Influence of Surface/Interface on the Performance of MIEC Cathode for SOFC

La_0.6Sr_0.4CoO₃ has been studied as an SOFC cathode because of its high mixed ionic electronic conductivity. The mixed conductivity makes the zone of oxygen reduction reaction extended from triple-phase boundary to two-phase boundary. The rate limiting step of the cathode reaction is oxygen reduction reaction on two-phase boundary (1). Sase et al. reported that the oxygen reduction is activated at hetero-interface of La_0.6Sr_0.4CoO₃ and La_1.5Sr_0.5CoO₄ (2). The hetero- interface effect leads to development of higher performance electrode. However, the detail mechanism is still not clear.

This study aims to elucidate the mechanism of the hetero-interface effect by the relationship between the electrode performance and the surface chemistry.

Thin-film electrodes were fabricated on the electrolyte substrate of Ce_0.9Gd_0.1O_1.95 (10GDC) by pulse laser deposition (PLD) method. The two-layer electrodes were made: the first layer was La_0.6Sr_0.4CoO₃ (LSC40); the second layer, La_1.5Sr_0.5CoO₄(LSC155), was prepared exactly onto the first layer. Additionally single layer electrodes of LSC155 and LSC40 were also formed on the same 10GDC electrolyte to evaluate the hetero- interface effect. Several samples were prepared with changing thickness of LSC155.

A micro probe apparatus equipped with a potentio-galvano stat and a frequency response analyzer was employed for the electrochemical measurement. The measured electrode could be selected by manipulating probes of the micro prober. This setup enables to measure four electrodes simultaneously without changing the sample and its thermal history. The thin-film electrodes, the porous Pt on the side surface, and the porous Pt on the opposite side of the sample were used as working, reference, and counter electrodes, respectively. The measurement conditions were at 873, 973, and 1073 K, in air.

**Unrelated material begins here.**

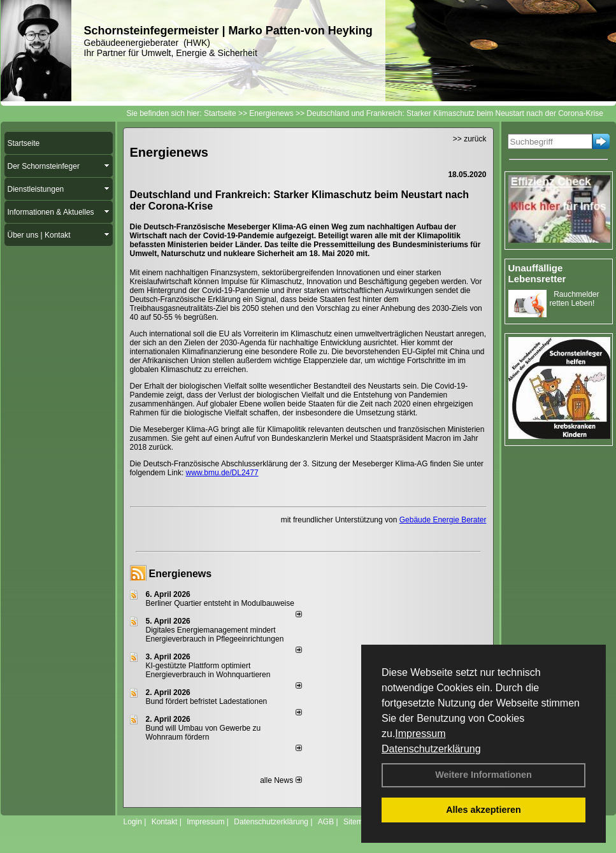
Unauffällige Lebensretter (537, 273)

The electrode reaction resistances of the hetero-interface electrodes were measured by an impedance measurement. It was expected that the resistance of the double layer electrodes should become larger with increase in thickness of LSC155 due to longer ionic diffusion pathway. However, the measured electrode resistances did not depend much on LSC155 thickness. Electrode resistances of most of the double-layered electrodes were smaller than those of the LSC155 single-phase electrode in spite of LSC155 thickness. This phenomenon implies the electrochemical properties of LSC155 film on LSC40 might be modified and different from those of LSC155 film on a substrate

Focusing on the LSC40 single-phase electrode, the electrode resistance increased from 873 to 973 K. It may be the influence of rearrangement of cations, which can occur over 923 K: the deposition temperature of the electrodes. The resistances of the layered electrodes were smaller than that of LSC40 single-phase electrode. Element distribution was evaluated by EDX analysis. The enrichment of strontium was observed at the surface grains of the degraded LSC40. The concentrations of lanthanum and cobalt were lower at the surface grains. This means the surface composition changed from that of bulk. Therefore, the segregation of strontium on the surface of LSC40 may degrade the electrode performance.

This research was supported by JST-PREST and JST-CREST project.

References

1. T. Kawada, K. Masuda, J. Suzuki, A. Kaimai, K. Kawamura, Y. Nigara, J. Mizusaki, H. Yugami, H. Arashi, N. Sakai, H. Yokokawa, Solid State Ionics, 271–279, 121 (1999).

2. M. Sase, K. Yashiro, K. Sato, J. Mizusaki, T. Kawada, N. Sakai, K. Yamaji, T. Horita, H. Yokokawa, Solid State Ionics, 1843–1852, 178 (2008).